Jan Kodes, right, was victrious at the 1973 Wimbledon Championships, but he faced a depleted field. (Bob Dear/AP)

Jan Kodes, right, won Wimbledon in 1973, but his victory came against a watered down field. (Bob Dear/AP)

It could be said that this year’s Wimbledon upsets have been unprecedented. But that could also be said about what happened at Wimbledon 40 years ago. Virtually all the world’s top male tennis players boycotted the sport’s showpiece. The Wall Street Journal’s Matthew Futterman, who wrote about the curious tournament that resulted, joined Bill Littlefield.

BL: In your article titled “The Wimbledon Boycott of ‘73” you write, “Nearly all of the top 70 players withdrew from the tournament.” What led Arthur Ashe, Ken Rosewall, John Newcombe, et al. to boycott?

MF: Well what had happened was Niki Pilic, who was from the former Yugoslavia, had decided to play in a professional tournament on a May weekend rather than playing in a Yugoslav Davis Cup tie against New Zealand. It probably would have been OK except somehow the Kiwis beat the Yugoslavs, 3-2.  And once that happened the Yugoslavian tennis federation blamed the whole thing on Niki Pilic not playing, and they suspended him for the rest of the year. Wimbledon decided to honor the suspension and said he’s not going to be able to play in our tournament. And, with that, the fledgling Association of Tennis Professionals decided to threaten a boycott over the right to play whenever they wanted and wherever they wanted.

BL: Alright, so 70 players basically boycotted Wimbledon in protest. Why didn’t Ilie Nastase and Jimmy Connors go along with that boycott? Were they anti-union?

MF: Jimmy Connors didn’t go along with the boycott because he was kind of a rebel and an upstart and very sort of untrusting of organizations like the ATP – an organization he later sued— and so in effect crossed the picket line. Now if you ask Niki Pilic, he will tell you that all those excuses are lame and that the only reason these players played was because they saw an opportunity to win in the most illustrious event in the sport.

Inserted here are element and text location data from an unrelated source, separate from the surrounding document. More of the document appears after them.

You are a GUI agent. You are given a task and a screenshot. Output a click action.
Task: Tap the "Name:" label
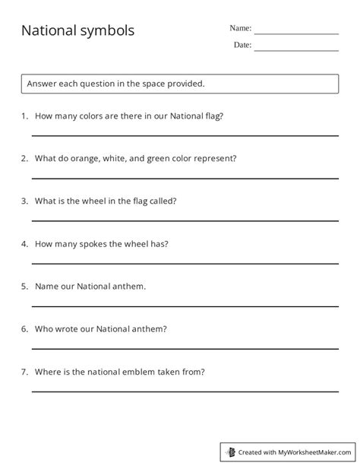coord(240,28)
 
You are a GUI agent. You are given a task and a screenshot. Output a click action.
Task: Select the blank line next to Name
coord(296,33)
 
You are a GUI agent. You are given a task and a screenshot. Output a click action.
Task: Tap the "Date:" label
coord(242,46)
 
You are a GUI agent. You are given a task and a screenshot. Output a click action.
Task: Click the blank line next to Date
coord(296,51)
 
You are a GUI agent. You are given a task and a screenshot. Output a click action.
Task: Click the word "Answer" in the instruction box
coord(43,83)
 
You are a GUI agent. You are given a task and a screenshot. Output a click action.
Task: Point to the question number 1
coord(24,116)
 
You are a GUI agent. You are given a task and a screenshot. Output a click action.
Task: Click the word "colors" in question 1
coord(99,116)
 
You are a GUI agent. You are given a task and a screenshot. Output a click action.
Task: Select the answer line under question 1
coord(185,135)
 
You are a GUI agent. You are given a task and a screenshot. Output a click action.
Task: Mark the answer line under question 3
coord(185,220)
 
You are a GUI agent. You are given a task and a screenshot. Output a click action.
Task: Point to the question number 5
coord(24,287)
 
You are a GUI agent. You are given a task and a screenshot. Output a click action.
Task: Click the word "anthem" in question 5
coord(128,287)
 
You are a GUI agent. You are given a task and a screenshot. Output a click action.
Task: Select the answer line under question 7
coord(185,391)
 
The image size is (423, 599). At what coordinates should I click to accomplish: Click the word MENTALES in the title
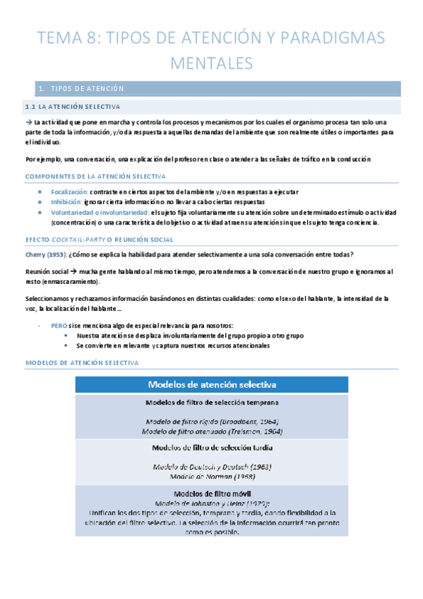tap(211, 63)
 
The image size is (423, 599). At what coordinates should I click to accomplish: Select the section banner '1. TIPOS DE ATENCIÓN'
tap(82, 89)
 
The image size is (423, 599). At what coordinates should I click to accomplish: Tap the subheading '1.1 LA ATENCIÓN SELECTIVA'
tap(72, 107)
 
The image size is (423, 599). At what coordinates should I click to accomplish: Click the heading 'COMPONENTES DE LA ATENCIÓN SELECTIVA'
tap(95, 176)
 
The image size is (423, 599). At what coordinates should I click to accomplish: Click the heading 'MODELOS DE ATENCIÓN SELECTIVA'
tap(82, 362)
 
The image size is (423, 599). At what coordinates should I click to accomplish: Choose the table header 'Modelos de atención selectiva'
tap(211, 384)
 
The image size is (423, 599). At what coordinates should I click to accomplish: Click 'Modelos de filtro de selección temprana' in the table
tap(211, 403)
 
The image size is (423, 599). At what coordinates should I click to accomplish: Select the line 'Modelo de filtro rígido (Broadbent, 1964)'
tap(211, 421)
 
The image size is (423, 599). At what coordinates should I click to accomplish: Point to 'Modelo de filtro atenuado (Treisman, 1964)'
tap(211, 430)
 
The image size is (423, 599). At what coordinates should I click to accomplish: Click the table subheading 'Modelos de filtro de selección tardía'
tap(211, 448)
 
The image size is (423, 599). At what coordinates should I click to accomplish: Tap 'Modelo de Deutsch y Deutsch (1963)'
tap(211, 467)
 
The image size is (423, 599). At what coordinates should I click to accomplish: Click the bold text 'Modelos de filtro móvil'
tap(211, 493)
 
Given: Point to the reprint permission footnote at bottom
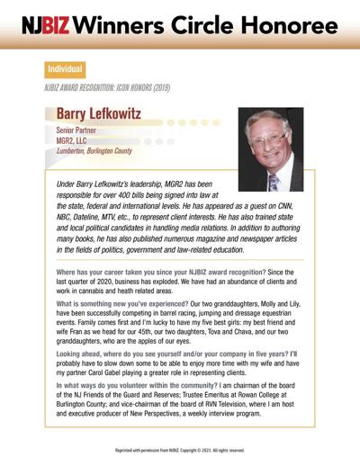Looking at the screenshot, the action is coord(179,449).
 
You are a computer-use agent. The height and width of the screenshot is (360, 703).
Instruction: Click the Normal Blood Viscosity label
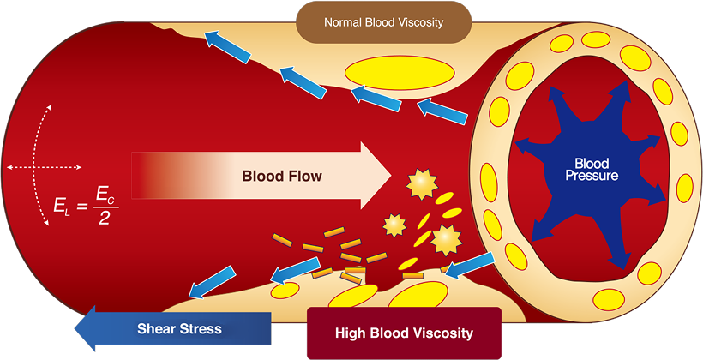[x=383, y=22]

BL: In a seriously depleted field, obviously.

MF: Yeah, right, but you know the thing is, 40 years later a lot of people have forgotten about how depleted that field was so they look at the record books, and they see Jan Kodes was the 1973 Wimbledon champion, and it’s the rare record book that would even bother to put an asterisk in there to say it. And I bet if you go over to Jan Kodes’s house for dinner he’s not going to tell you about how lame the field was, and instead he’ll show you his Wimbledon trophy.

BL: So the tournament, of course, did go on. Where did the International Tennis Federation find the players to fill out the rest of the draw?

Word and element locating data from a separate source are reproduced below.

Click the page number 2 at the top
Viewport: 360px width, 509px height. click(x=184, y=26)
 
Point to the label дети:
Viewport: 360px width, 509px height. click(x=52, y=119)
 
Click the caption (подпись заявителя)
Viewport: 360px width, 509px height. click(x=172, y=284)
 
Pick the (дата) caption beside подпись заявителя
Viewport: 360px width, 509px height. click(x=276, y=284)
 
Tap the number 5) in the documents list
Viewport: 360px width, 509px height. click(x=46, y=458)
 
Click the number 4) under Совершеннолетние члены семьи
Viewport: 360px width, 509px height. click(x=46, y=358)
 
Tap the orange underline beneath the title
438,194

MF: You had American college players, you had amateurs who were playing – they basically took anybody who could swing a racket. Bud Collins, the longtime tennis commentator, says he thinks they tried someone out who he had beaten back when he was sort of a competitive amateur back in the ‘50s. He certainly isn’t paying any compliments to the field.

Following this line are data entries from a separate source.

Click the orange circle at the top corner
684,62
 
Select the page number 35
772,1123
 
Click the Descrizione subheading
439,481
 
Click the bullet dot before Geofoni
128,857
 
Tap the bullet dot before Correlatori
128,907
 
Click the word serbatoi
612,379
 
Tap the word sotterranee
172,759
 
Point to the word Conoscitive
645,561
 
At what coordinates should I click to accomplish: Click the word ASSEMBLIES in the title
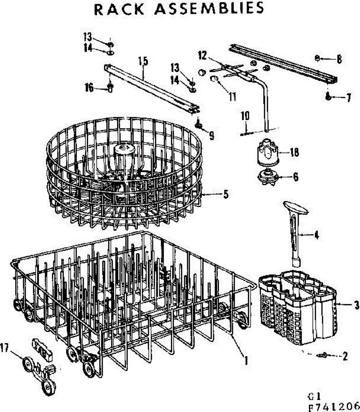tap(209, 9)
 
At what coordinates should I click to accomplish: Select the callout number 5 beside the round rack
tap(225, 194)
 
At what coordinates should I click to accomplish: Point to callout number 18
tap(294, 152)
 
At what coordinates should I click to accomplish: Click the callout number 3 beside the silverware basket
tap(357, 304)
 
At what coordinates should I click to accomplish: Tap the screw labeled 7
tap(328, 97)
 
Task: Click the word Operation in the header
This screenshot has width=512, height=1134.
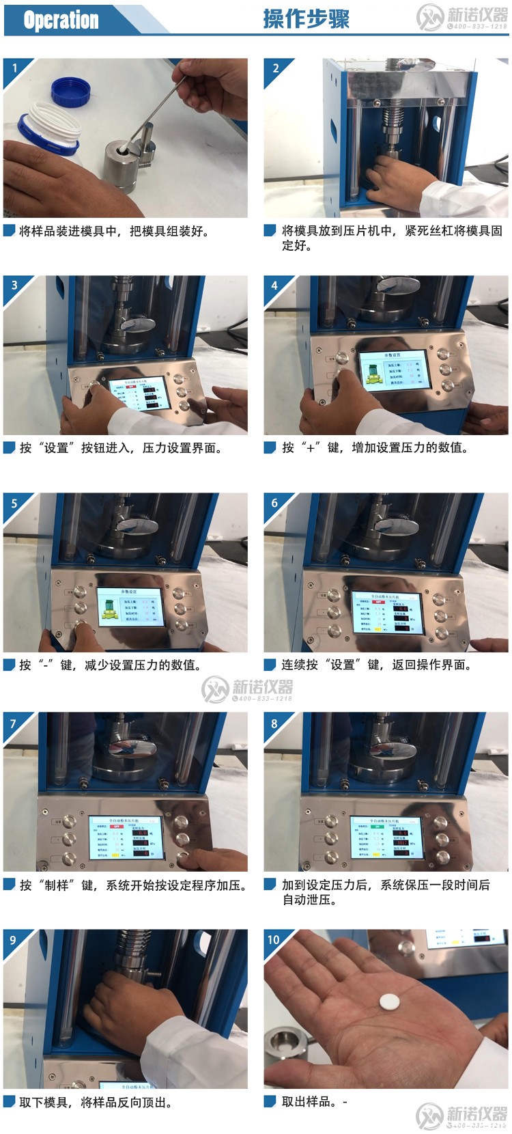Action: pyautogui.click(x=61, y=20)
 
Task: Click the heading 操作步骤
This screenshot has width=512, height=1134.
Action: pyautogui.click(x=306, y=18)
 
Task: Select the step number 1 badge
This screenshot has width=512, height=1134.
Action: pyautogui.click(x=14, y=68)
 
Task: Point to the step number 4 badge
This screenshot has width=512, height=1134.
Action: pyautogui.click(x=274, y=286)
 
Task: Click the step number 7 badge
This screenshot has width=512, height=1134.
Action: pyautogui.click(x=14, y=723)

BL: It was interesting to me that you wrote that the tournament was very well attended. Did the crowd have any problem with the quality of tennis on display?

MF: They don’t seem to. What was more important was supporting the establishment. I mean here were these sort of upstart players staging this boycott, and there was sort of a how-dare-they sensibility to all of this. How dare they want such freedom and not go along with our rules? So the British media, the British public, obviously the All England Club, was just hugely against the players. They did not win, you know, the battle of public perception in this in any way. What they won was the war in that they gained their freedom very shortly thereafter.

BL: So given the shape of tennis going forward after Wimbledon ’73 it would be fair to conclude the boycott was a success.

MF: It’s a huge success. I mean this was the moment where tennis really sort of grew up — the players no longer had to listen to their federation and could go anywhere and play whenever they wanted and wherever they wanted. And the federations were, you know, scared out of their wits by this sort of boycott. And the suspension was lifted. There was no way the U.S. Open was going to allow something like this to happen, and it’s basically been pretty smooth sailing for tennis players ever since. The players that are competing at Wimbledon, the purse is about $35 million.